━━━ EXTRAIT À LIRE

Publié le 22 mai 2020 par Francisrichard @francisrichard
La Saison des cerfs-volants, d'Elizabeth Walcott-Hackshaw

Ce fruit ridicule et étrange me revient à l'esprit; ce fruit qui n'est même pas originaire de la Caraïbe, même pas né ici. C'est pourquoi j'ai inventé l'expression "un ramboutan" pour l'appliquer à quiconque abandonne son foyer pour toujours.

Ici, c'est l'Île de Trinidad, où est née Elizabeth Walcott-Hackshaw, une île où se déroulent les onze histoires de son recueil de nouvelles, La saison des cerfs-volants, titre de l'une d'entre elles.

Dans ce recueil il y a un certain nombre de ramboutans, des hommes comme des femmes d'ailleurs. Et ces ramboutans ne restent pas tous ici. Sans doute s'y sentent-ils trop à l'étroit et sans avenir.

━━━━━━
━━━ ENSEMBLE D'ENTRÉES

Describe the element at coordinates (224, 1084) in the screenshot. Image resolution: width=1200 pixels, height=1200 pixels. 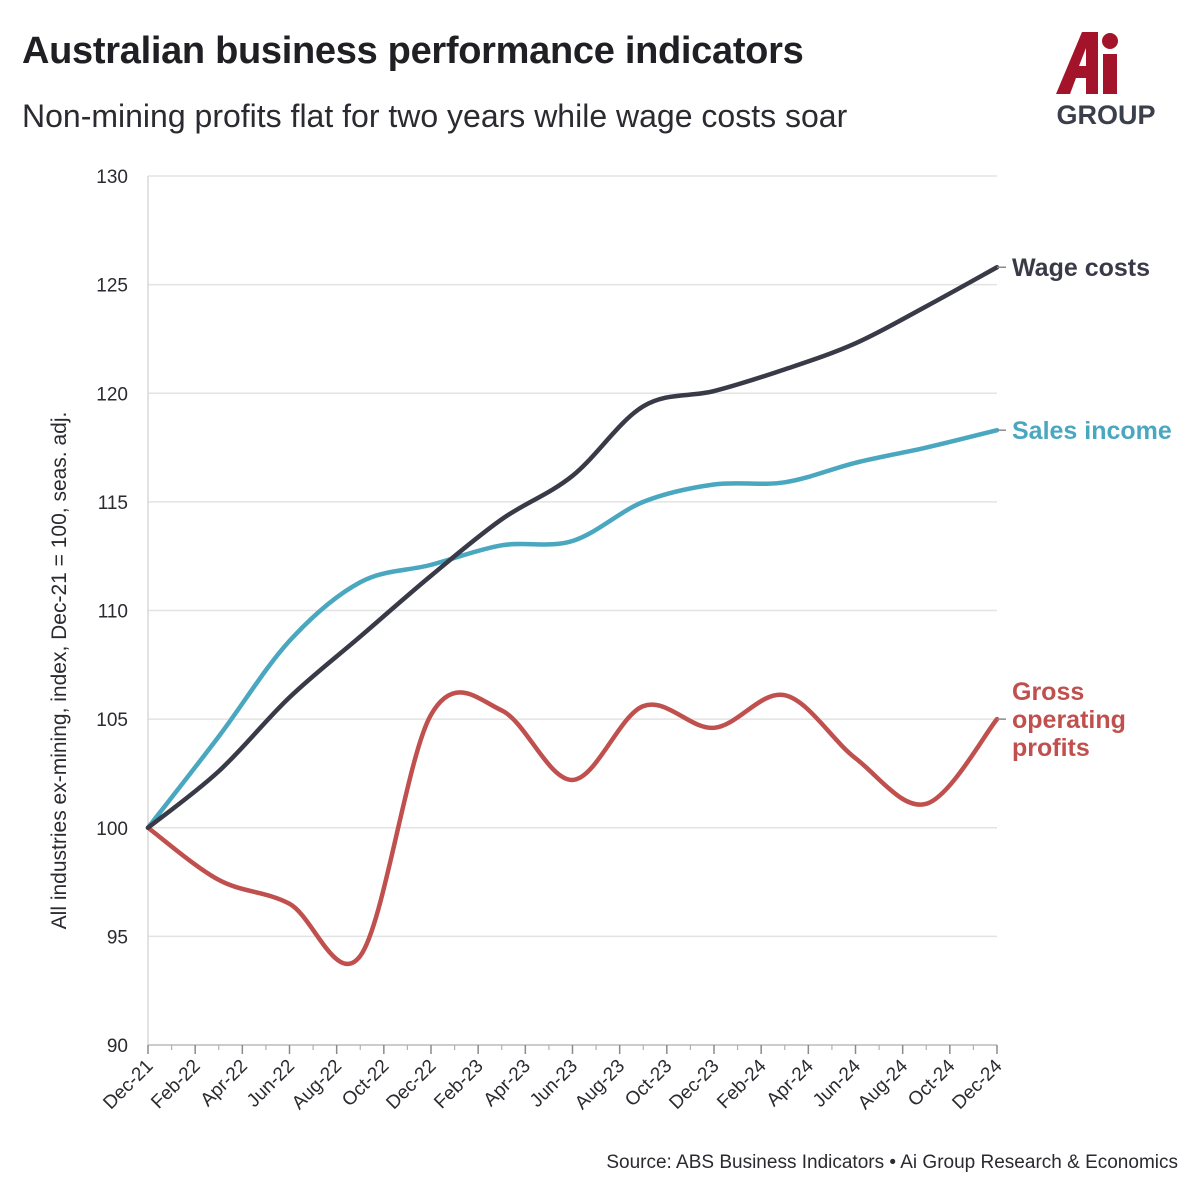
I see `x-tick-label: Apr-22` at that location.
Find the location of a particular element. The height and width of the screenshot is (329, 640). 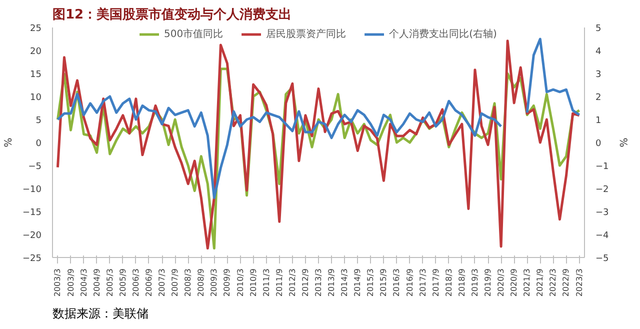

legend-label: 个人消费支出同比(右轴) is located at coordinates (443, 34).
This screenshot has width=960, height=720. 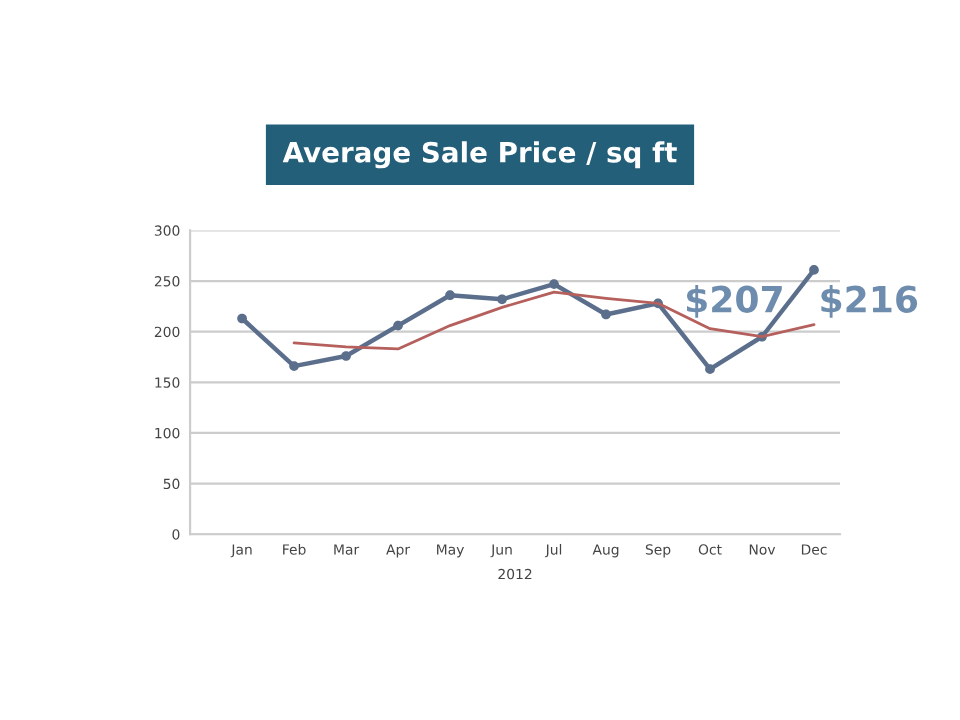 What do you see at coordinates (480, 155) in the screenshot?
I see `chart-title: Average Sale Price / sq ft` at bounding box center [480, 155].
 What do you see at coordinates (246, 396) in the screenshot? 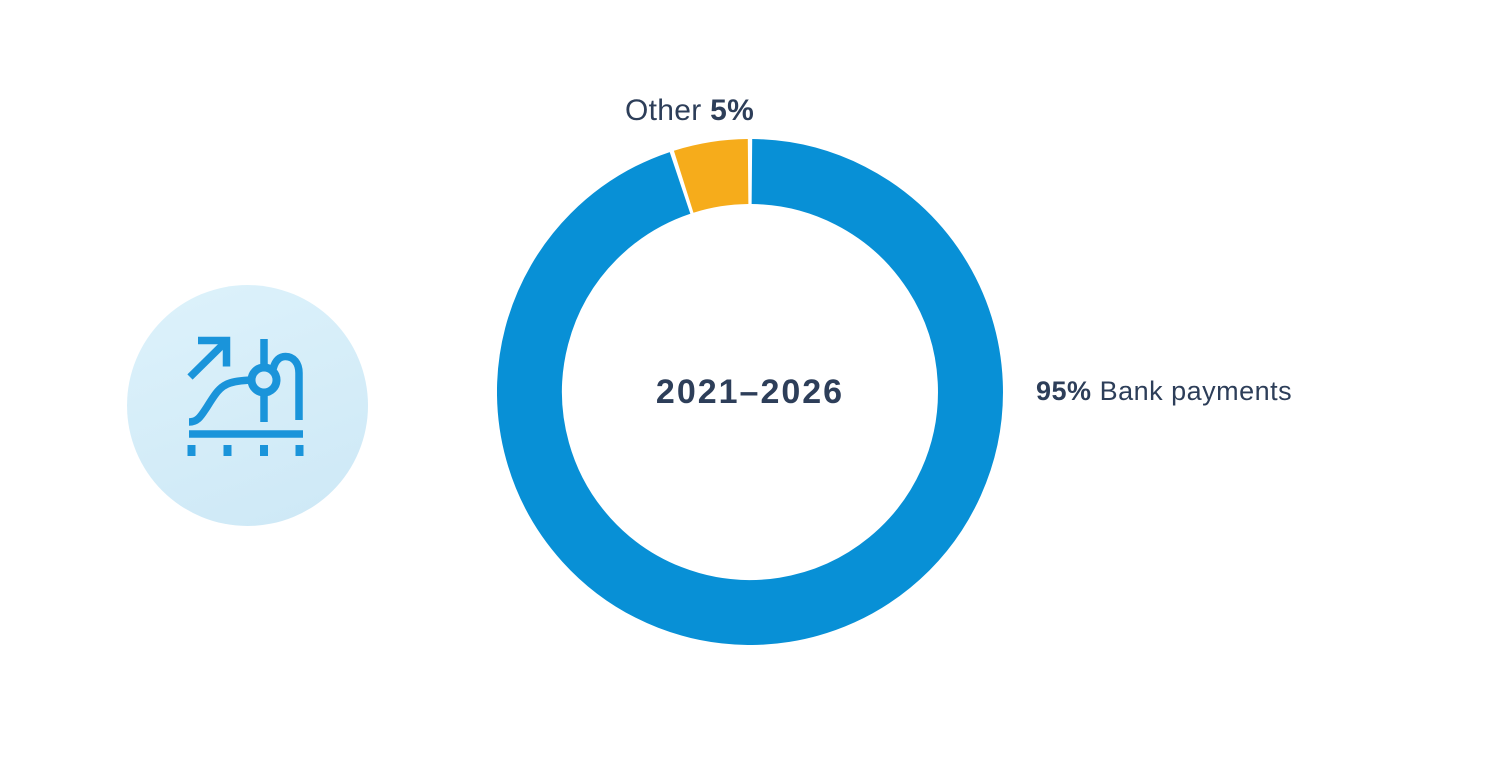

━━━━━━

• _LISTE DES TÂCHES_
(A) Relevez tous les noms propres de personnes, de lieux et d'œuvres qui figurent dans l'extrait sur le recueil de nouvelles.
(B) Dans l'extrait sur le recueil de nouvelles, transformez en liste à puces le paragraphe qui commence par « Ici, c'est l'Île de Trinidad », sans perdre ses faits principaux.
(C) Répondez brièvement, d'après l'extrait sur le recueil de nouvelles :
(i) À quelle date le texte a-t-il été publié ?
(ii) Combien d'histoires le recueil contient-il ?
(iii) À qui s'applique l'expression « un ramboutan » ?

• _RÉPONSES PAR TÂCHE_
(A)
- Francisrichard
- Elizabeth Walcott-Hackshaw
- La Saison des cerfs-volants
- la Caraïbe
- l'Île de Trinidad

(B)
- Lieu : l'île de Trinidad.
- Elizabeth Walcott-Hackshaw y est née.
- Les onze histoires de son recueil de nouvelles, La saison des cerfs-volants, s'y déroulent.
- Le recueil porte le titre de l'une de ces histoires.

(C)
(i) Le 22 mai 2020.
(ii) Onze.
(iii) À quiconque abandonne son foyer pour toujours.